**Exercise directions**
According to the text on research fraud, how many years passed before the 1998 study linking the MMR vaccine and autism was retracted?

**Reading text**
+ + + +

Research process must be changed in order to minimize fraud and deception, says Vineet Chopra, M.D., F.A.C.P., F.H.M., assistant professor of Internal Medicine at U-M. In 1998 a study linking MMR vaccine and autism in children grabbled headlines worldwide. But the vaccine-autism research was a fraud. The paper was retracted 12 years later, denounced as an elaborate deception. The fraud in that MMR study epitomizes how fabricated research can lead to a domino effect of tragic consequences,says Chopra.
Chopra expresses these concerns in a commentary published in the Journal of the American Medical Association March 23 with Matthew Davis, M.D., M.A.P.P., associate professor of pediatrics and communicable diseases, internal medicine and public policy at the University of Michigan Medical School and Gerald R. Ford School of Public Policy. They call for changes throughout the research process to adjust expectations for researchers that conduct studies, the journals that publish results and the public that responds to the findings.
Chopra and Davis emphasize the critical importance of equipoise - a state of genuine uncertainty on the part of the researcher as to what a study will reveal. In an era of increasing competition for funding and publication, researchers face mounting pressure to report the results they wish to see, says Davis. Of course, it's natural for the public to want unequivocal advances in understanding and the latest accomplishments in medical research. But research doesn't always yield those results. The key is for funders, journals, the media and the public to value equipoise in the research process, rather than only the results.

+ + + +

**Entries shown**
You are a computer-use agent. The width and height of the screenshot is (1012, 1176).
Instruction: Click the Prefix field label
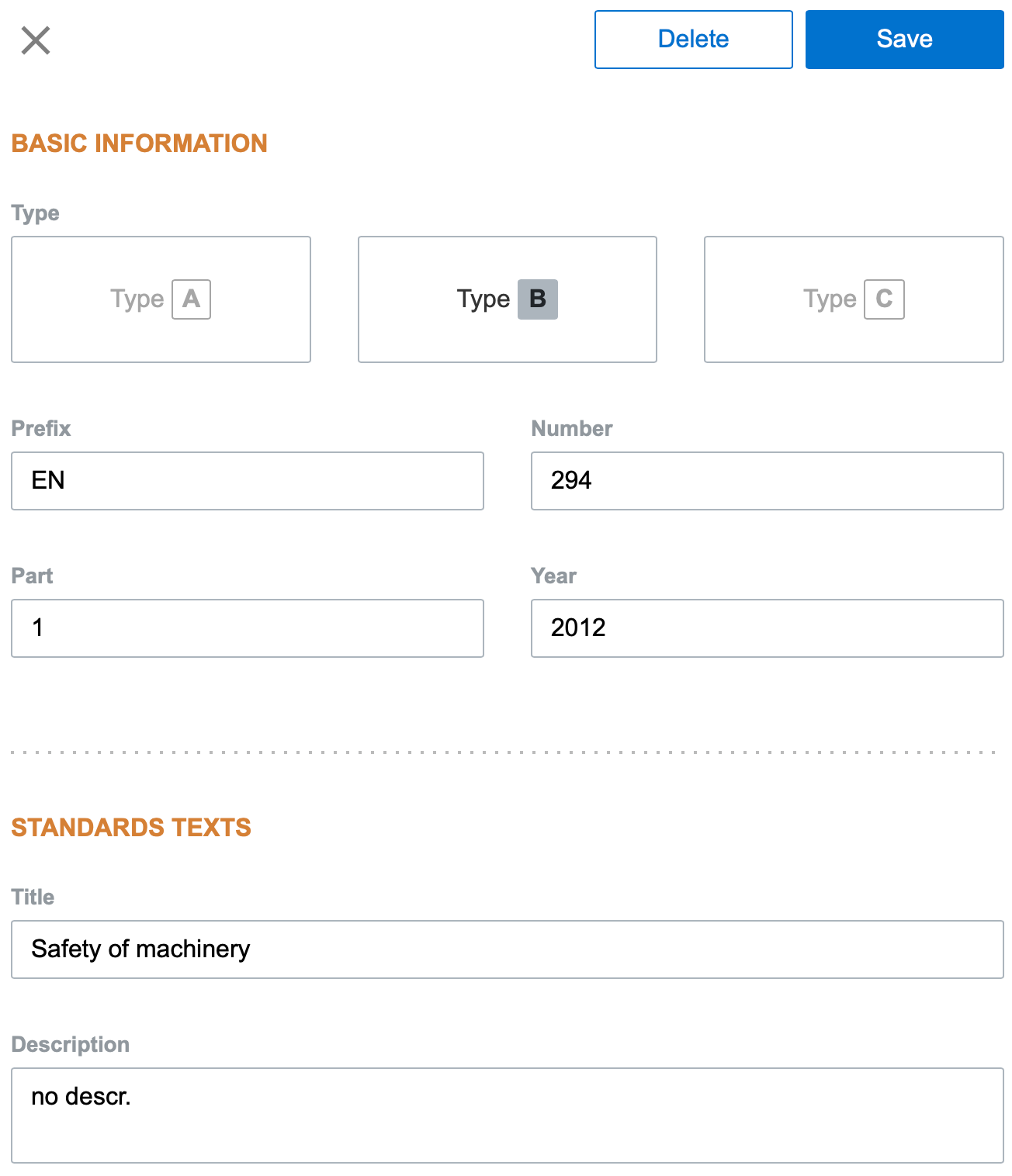coord(41,429)
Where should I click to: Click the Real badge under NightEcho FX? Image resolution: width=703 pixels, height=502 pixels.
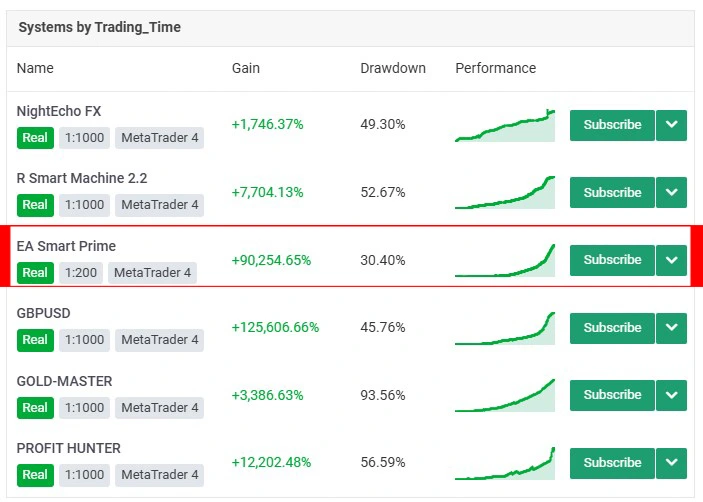(x=35, y=137)
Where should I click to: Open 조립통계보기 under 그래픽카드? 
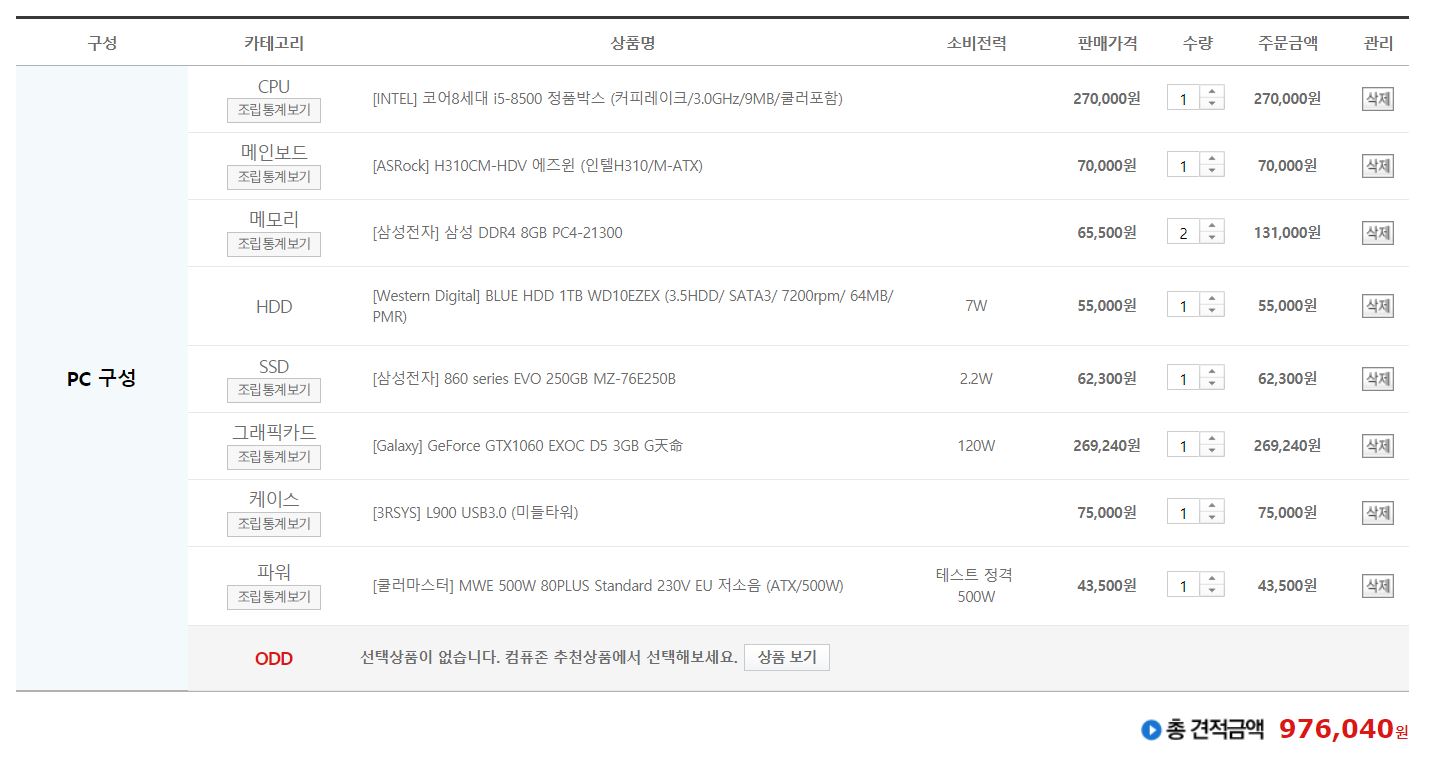coord(274,457)
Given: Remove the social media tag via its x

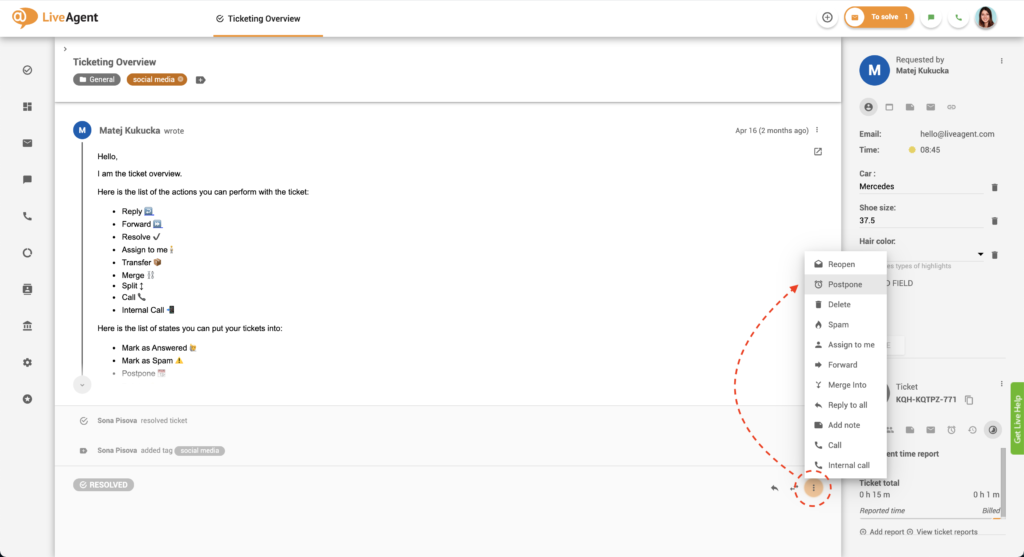Looking at the screenshot, I should (181, 79).
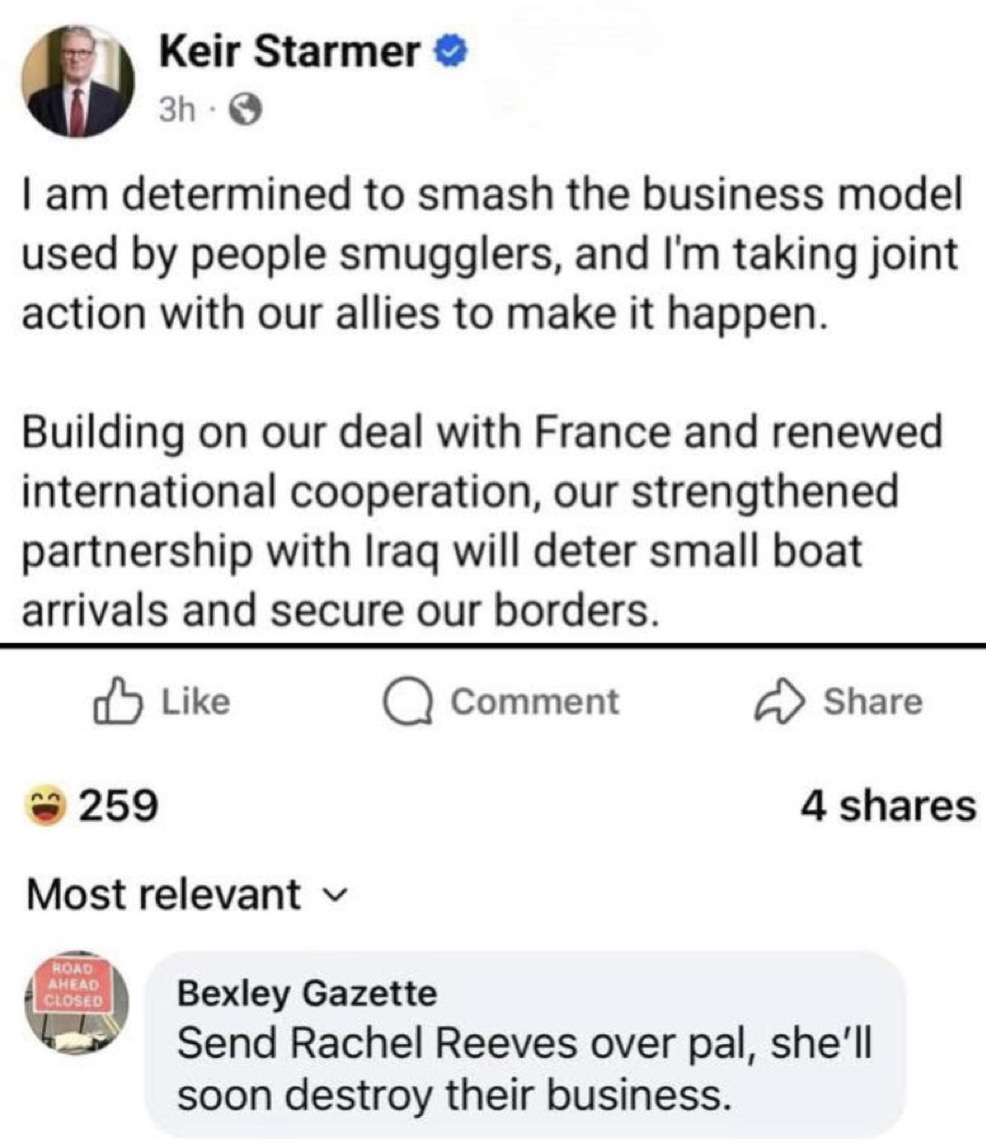Open Keir Starmer's profile picture
986x1143 pixels.
pos(80,80)
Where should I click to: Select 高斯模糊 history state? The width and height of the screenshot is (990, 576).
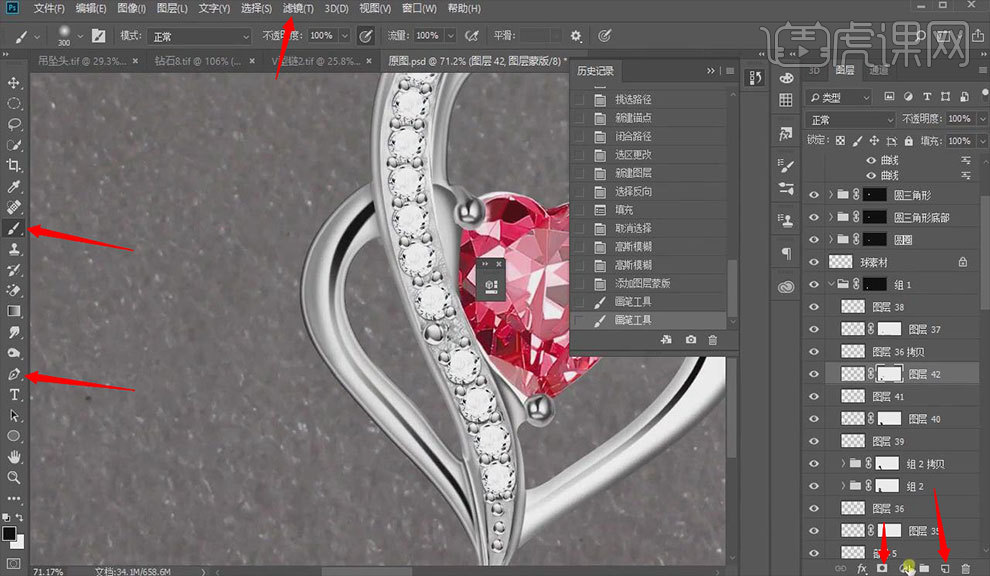click(634, 247)
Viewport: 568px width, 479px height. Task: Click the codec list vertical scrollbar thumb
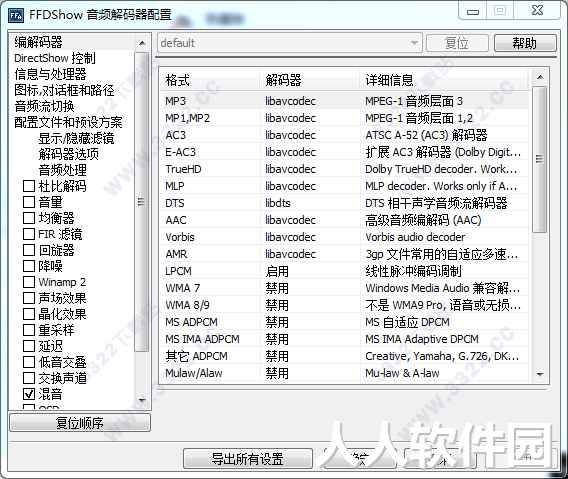(x=540, y=159)

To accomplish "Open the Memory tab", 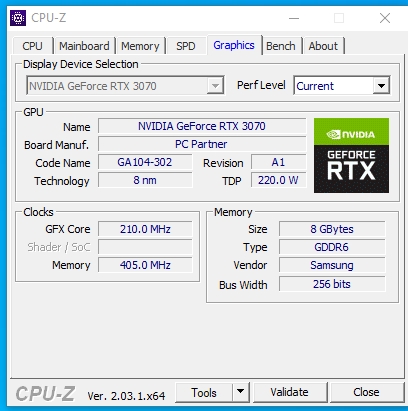I will [140, 46].
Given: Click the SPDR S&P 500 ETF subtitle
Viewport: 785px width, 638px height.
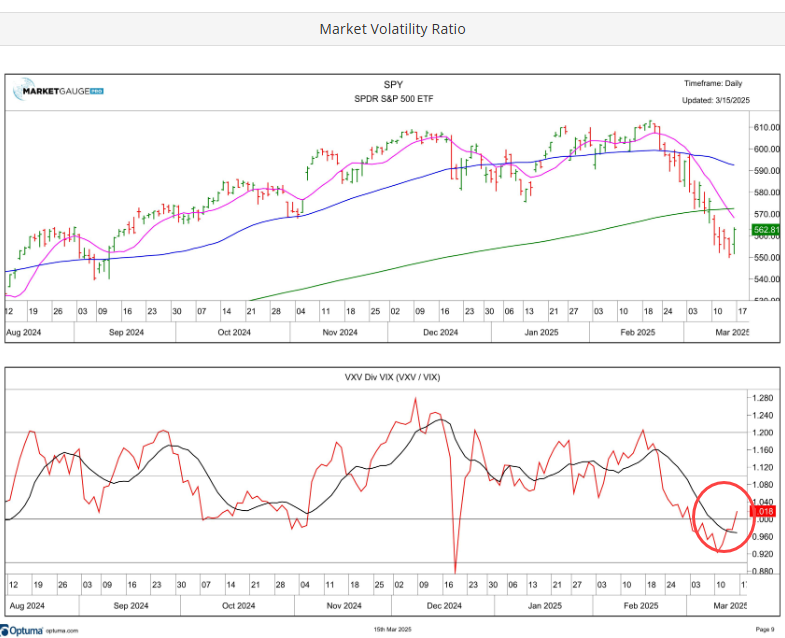Looking at the screenshot, I should 394,99.
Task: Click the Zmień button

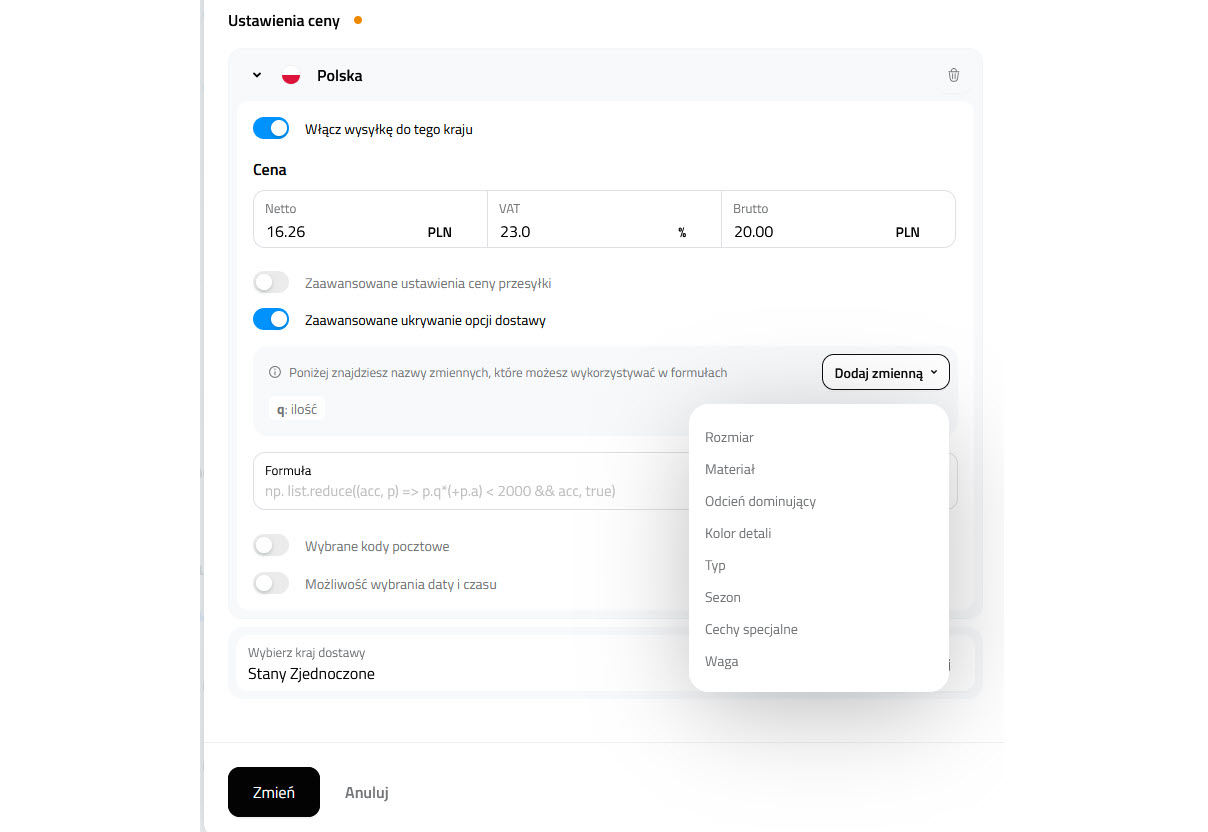Action: (274, 792)
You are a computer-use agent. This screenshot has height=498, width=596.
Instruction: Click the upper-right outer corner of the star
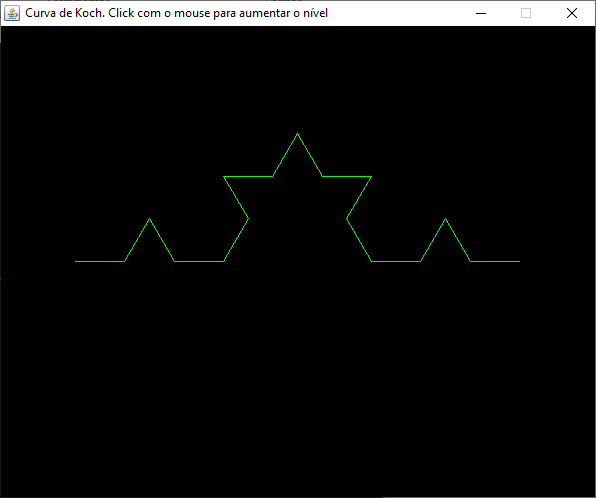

+ + + +

**Written solution**
12 years